To decrease the risk of adverse pregnancy outcomes, women with DM considering pregnancy require tighter glucose control and medication review before attempting to conceive [14] [15] . The American Diabetes Association’s Standards of Care recommends that preconception counselling start at puberty and continue for all women of childbearing age [15] . Family planning discussions should occur and contraception should be prescribed until diabetes control is optimised for pregnancy. A HbA1c goal of 6.0% to 6.5% before conception is ideal unless maternal hypoglycaemia is of concern. In that case, the HbA1c target can be individualised to 7% or less if hypoglycaemia occurs at lower HbA1c levels [15] . Neither of the two patients with GDM had regular follow-ups and the pregnancies were not planned. Pregestational levels of HbA1c were unknown and therefore it was not optimally balanced on admission for DKA. The UK National Diabetes in Pregnancy Audit has shown that only one in 8 women with diabetes who become pregnant are optimised prior to pregnancy [8] . As found in our study group, the vast majority of cases with DKA in pregnancy emerge during the last trimester of gestation [1] [2] [3] [6] .

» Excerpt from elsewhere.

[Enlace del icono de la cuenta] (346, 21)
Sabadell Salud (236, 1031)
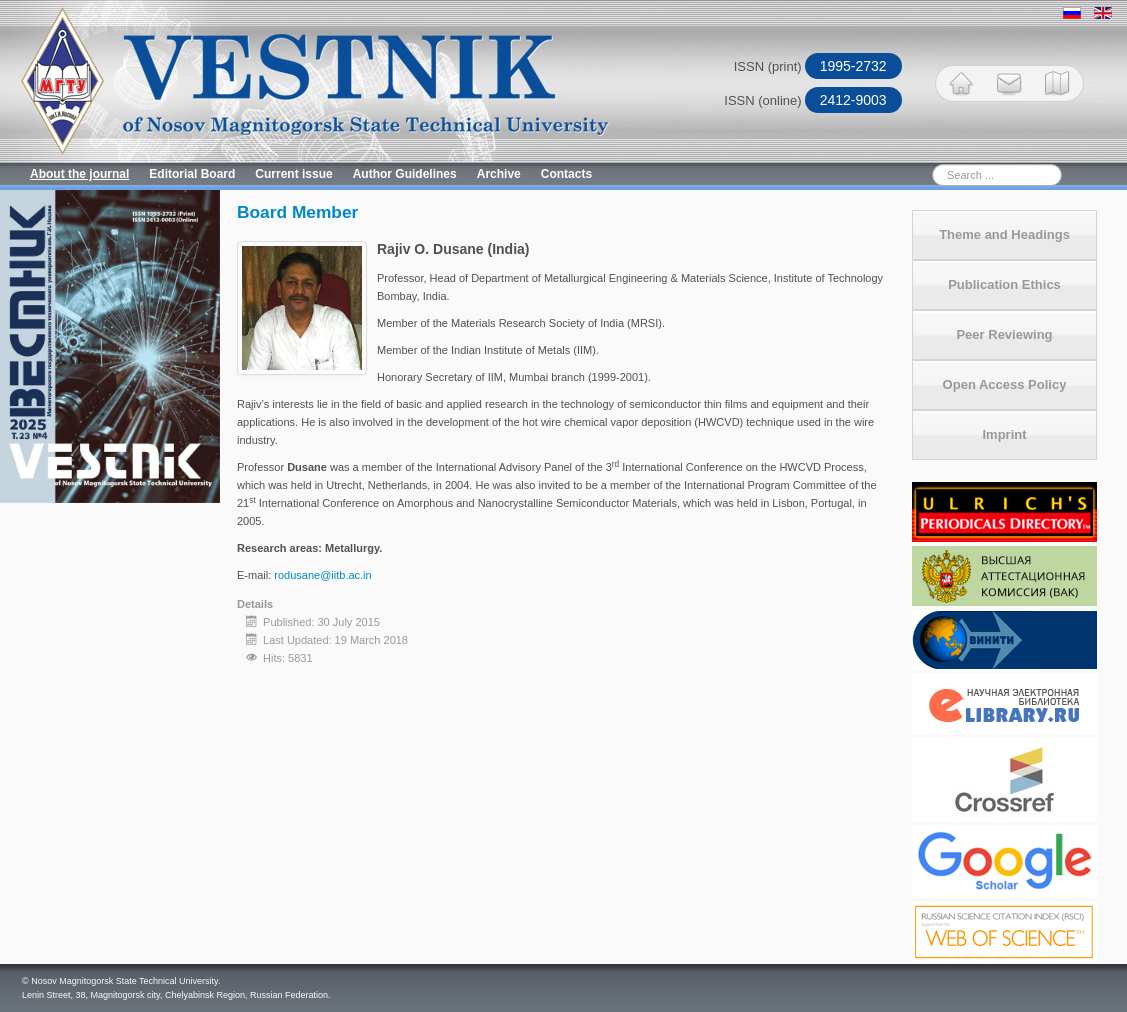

None of the patients underwent arterial gas analysis or lactate assay since these tests were not available in our hospital. This is a limitation of our study. Clinically, there was no symptom in the patients. The critical factors for DKA diagnosis were therapeutic insufficiency in patients with pre-GDM, unrecognised new-onset DM, and infection. Under these circumstances, and since DKA can occur at lower serum glucose levels during pregnancy (i.e., as low as less than 200 mg/dL; euglycemic DKA [1] ), pregnant women with DM are at risk of developing DKA more rapidly and at lower serum concentrations of glucose compared with non-pregnant women with DM. Maternal mortality secondary to DKA is also a risk but has significantly decreased in recent years to less than 1%. Foetal loss rates, however, are much higher and estimated to be between 10 to 35% [4] . During our study period, no cases of maternal death were noted, but three women had already lost their pregnancy on admission.

5. Conclusion

DKA in pregnant women is a rare situation in Dakar hospitals. It generally occurs in women in their thirties, with unknown risk factors for GDM or T2DM. It tends to occur in the second and third trimesters of pregnancy. Precipitating factors were dominated by infections. In patients with pre-GDM, DKA occurs in a context of uncontrolled diabetes with unplanned pregnancies. The obstetrical prognosis is poor with a high rate of severe preeclamsia and IUFD.

Conflicts of Interest

The authors declare no conflicts of interest regarding the publication of this paper.